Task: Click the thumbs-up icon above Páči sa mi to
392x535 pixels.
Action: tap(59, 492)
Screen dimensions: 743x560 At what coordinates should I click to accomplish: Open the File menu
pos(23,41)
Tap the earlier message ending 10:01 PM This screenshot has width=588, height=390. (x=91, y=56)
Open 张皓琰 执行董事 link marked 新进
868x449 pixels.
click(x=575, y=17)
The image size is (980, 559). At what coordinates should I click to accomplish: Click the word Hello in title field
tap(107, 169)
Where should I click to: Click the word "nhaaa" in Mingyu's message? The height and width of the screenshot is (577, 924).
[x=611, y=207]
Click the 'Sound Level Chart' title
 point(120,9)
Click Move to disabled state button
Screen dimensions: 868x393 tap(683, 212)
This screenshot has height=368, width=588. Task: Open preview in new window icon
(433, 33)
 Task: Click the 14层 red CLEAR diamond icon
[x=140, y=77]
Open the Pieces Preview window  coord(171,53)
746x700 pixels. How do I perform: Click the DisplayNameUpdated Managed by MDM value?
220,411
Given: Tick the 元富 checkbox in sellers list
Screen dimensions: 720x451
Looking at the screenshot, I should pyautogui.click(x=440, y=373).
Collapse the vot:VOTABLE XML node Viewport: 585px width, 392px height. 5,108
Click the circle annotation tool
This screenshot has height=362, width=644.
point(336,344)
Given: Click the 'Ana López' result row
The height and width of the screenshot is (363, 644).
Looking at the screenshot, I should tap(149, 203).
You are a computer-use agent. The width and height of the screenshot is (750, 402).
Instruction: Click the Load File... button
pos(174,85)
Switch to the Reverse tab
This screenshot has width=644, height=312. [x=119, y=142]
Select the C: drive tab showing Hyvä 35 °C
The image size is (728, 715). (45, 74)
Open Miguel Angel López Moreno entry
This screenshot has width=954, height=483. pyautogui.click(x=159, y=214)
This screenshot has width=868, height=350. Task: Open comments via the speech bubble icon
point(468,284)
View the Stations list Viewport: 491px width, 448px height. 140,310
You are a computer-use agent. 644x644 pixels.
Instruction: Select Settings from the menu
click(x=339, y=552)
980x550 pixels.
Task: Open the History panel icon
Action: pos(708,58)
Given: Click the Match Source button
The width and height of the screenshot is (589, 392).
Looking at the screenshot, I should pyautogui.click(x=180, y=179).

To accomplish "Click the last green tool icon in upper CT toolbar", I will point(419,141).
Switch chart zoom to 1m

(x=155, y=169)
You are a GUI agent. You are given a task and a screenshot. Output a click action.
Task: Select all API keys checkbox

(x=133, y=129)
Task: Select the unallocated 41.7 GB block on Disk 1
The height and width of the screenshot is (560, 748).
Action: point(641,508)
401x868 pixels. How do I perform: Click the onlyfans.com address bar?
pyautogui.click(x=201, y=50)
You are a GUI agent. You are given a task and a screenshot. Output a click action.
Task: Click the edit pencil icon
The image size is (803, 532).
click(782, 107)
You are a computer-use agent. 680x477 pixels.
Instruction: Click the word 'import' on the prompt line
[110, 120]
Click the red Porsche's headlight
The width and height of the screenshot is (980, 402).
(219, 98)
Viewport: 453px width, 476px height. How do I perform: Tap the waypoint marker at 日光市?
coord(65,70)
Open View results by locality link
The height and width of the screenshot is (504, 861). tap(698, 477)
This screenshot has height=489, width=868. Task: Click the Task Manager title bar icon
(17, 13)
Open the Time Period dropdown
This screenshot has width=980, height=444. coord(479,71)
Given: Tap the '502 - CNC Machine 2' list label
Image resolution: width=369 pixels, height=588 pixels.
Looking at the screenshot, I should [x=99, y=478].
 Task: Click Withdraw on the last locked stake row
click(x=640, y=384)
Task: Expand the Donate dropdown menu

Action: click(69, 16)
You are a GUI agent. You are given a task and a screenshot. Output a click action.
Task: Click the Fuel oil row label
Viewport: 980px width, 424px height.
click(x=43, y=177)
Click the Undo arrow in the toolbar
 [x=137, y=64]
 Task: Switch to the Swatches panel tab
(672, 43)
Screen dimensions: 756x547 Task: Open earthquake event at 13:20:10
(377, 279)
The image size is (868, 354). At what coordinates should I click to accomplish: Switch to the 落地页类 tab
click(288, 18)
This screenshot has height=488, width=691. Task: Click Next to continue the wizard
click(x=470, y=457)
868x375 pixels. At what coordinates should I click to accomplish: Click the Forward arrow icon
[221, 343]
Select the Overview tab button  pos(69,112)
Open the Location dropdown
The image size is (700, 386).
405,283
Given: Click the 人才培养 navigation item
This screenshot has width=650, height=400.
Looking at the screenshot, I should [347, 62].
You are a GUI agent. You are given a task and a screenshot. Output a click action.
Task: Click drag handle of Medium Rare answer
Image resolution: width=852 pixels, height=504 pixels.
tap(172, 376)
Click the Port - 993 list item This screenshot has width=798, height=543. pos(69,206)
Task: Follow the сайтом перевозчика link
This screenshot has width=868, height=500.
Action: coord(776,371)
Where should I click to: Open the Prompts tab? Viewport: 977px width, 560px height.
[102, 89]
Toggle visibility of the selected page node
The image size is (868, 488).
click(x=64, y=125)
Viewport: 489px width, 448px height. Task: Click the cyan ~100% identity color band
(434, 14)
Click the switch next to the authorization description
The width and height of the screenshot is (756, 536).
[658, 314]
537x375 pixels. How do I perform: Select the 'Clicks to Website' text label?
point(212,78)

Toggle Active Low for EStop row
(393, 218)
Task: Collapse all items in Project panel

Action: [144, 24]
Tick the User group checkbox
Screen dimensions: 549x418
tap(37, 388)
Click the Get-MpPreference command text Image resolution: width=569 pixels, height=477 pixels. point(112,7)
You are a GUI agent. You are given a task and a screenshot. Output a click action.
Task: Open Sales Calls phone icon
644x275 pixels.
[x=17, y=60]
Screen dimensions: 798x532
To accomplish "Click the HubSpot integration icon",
--*--
# YOUR ASSIGNMENT:
Each entry above needs to be retyped exactly as it appears.

# ANSWER BOX:
Task: Click the thumbs-up icon above Páči sa mi to
392x535 pixels.
Action: tap(59, 492)
Screen dimensions: 743x560 At what coordinates should I click to accomplish: Open the File menu
pos(23,41)
Tap the earlier message ending 10:01 PM This screenshot has width=588, height=390. (x=91, y=56)
Open 张皓琰 执行董事 link marked 新进
868x449 pixels.
click(x=575, y=17)
The image size is (980, 559). At what coordinates should I click to accomplish: Click the word Hello in title field
tap(107, 169)
Where should I click to: Click the word "nhaaa" in Mingyu's message? The height and width of the screenshot is (577, 924).
[x=611, y=207]
Click the 'Sound Level Chart' title
 point(120,9)
Click Move to disabled state button
Screen dimensions: 868x393 tap(683, 212)
This screenshot has height=368, width=588. Task: Open preview in new window icon
(433, 33)
 Task: Click the 14层 red CLEAR diamond icon
[x=140, y=77]
Open the Pieces Preview window  coord(171,53)
746x700 pixels. How do I perform: Click the DisplayNameUpdated Managed by MDM value?
220,411
Given: Tick the 元富 checkbox in sellers list
Screen dimensions: 720x451
Looking at the screenshot, I should pyautogui.click(x=440, y=373).
Collapse the vot:VOTABLE XML node Viewport: 585px width, 392px height. 5,108
Click the circle annotation tool
This screenshot has height=362, width=644.
point(336,344)
Given: Click the 'Ana López' result row
The height and width of the screenshot is (363, 644).
Looking at the screenshot, I should tap(149, 203).
You are a computer-use agent. The width and height of the screenshot is (750, 402).
Instruction: Click the Load File... button
pos(174,85)
Switch to the Reverse tab
This screenshot has width=644, height=312. [x=119, y=142]
Select the C: drive tab showing Hyvä 35 °C
The image size is (728, 715). (45, 74)
Open Miguel Angel López Moreno entry
This screenshot has width=954, height=483. pyautogui.click(x=159, y=214)
This screenshot has width=868, height=350. Task: Open comments via the speech bubble icon
point(468,284)
View the Stations list Viewport: 491px width, 448px height. 140,310
You are a computer-use agent. 644x644 pixels.
Instruction: Select Settings from the menu
click(x=339, y=552)
980x550 pixels.
Task: Open the History panel icon
Action: pos(708,58)
Given: Click the Match Source button
The width and height of the screenshot is (589, 392).
Looking at the screenshot, I should pyautogui.click(x=180, y=179).

To accomplish "Click the last green tool icon in upper CT toolbar", I will point(419,141).
Switch chart zoom to 1m

(x=155, y=169)
You are a GUI agent. You are given a task and a screenshot. Output a click action.
Task: Select all API keys checkbox

(x=133, y=129)
Task: Select the unallocated 41.7 GB block on Disk 1
The height and width of the screenshot is (560, 748).
Action: point(641,508)
401x868 pixels. How do I perform: Click the onlyfans.com address bar?
pyautogui.click(x=201, y=50)
You are a GUI agent. You are given a task and a screenshot. Output a click action.
Task: Click the edit pencil icon
The image size is (803, 532).
click(782, 107)
You are a computer-use agent. 680x477 pixels.
Instruction: Click the word 'import' on the prompt line
[110, 120]
Click the red Porsche's headlight
The width and height of the screenshot is (980, 402).
(219, 98)
Viewport: 453px width, 476px height. How do I perform: Tap the waypoint marker at 日光市?
coord(65,70)
Open View results by locality link
The height and width of the screenshot is (504, 861). tap(698, 477)
This screenshot has height=489, width=868. Task: Click the Task Manager title bar icon
(17, 13)
Open the Time Period dropdown
This screenshot has width=980, height=444. coord(479,71)
Given: Tap the '502 - CNC Machine 2' list label
Image resolution: width=369 pixels, height=588 pixels.
Looking at the screenshot, I should [x=99, y=478].
 Task: Click Withdraw on the last locked stake row
click(x=640, y=384)
Task: Expand the Donate dropdown menu

Action: click(69, 16)
You are a GUI agent. You are given a task and a screenshot. Output a click action.
Task: Click the Fuel oil row label
Viewport: 980px width, 424px height.
click(x=43, y=177)
Click the Undo arrow in the toolbar
 [x=137, y=64]
 Task: Switch to the Swatches panel tab
(672, 43)
Screen dimensions: 756x547 Task: Open earthquake event at 13:20:10
(377, 279)
The image size is (868, 354). At what coordinates should I click to accomplish: Switch to the 落地页类 tab
click(288, 18)
This screenshot has height=488, width=691. Task: Click Next to continue the wizard
click(x=470, y=457)
868x375 pixels. At what coordinates should I click to accomplish: Click the Forward arrow icon
[221, 343]
Select the Overview tab button  pos(69,112)
Open the Location dropdown
The image size is (700, 386).
405,283
Given: Click the 人才培养 navigation item
This screenshot has width=650, height=400.
Looking at the screenshot, I should [347, 62].
You are a GUI agent. You are given a task and a screenshot. Output a click action.
Task: Click drag handle of Medium Rare answer
Image resolution: width=852 pixels, height=504 pixels.
tap(172, 376)
Click the Port - 993 list item This screenshot has width=798, height=543. pos(69,206)
Task: Follow the сайтом перевозчика link
This screenshot has width=868, height=500.
Action: coord(776,371)
Where should I click to: Open the Prompts tab? Viewport: 977px width, 560px height.
[102, 89]
Toggle visibility of the selected page node
The image size is (868, 488).
click(x=64, y=125)
Viewport: 489px width, 448px height. Task: Click the cyan ~100% identity color band
(434, 14)
Click the switch next to the authorization description
The width and height of the screenshot is (756, 536).
[658, 314]
537x375 pixels. How do I perform: Select the 'Clicks to Website' text label?
point(212,78)

Toggle Active Low for EStop row
(393, 218)
Task: Collapse all items in Project panel

Action: [144, 24]
Tick the User group checkbox
Screen dimensions: 549x418
tap(37, 388)
Click the Get-MpPreference command text Image resolution: width=569 pixels, height=477 pixels. point(112,7)
You are a GUI agent. You are given a task and a screenshot. Output a click action.
Task: Open Sales Calls phone icon
644x275 pixels.
[x=17, y=60]
Screen dimensions: 798x532
To accomplish "Click the HubSpot integration icon",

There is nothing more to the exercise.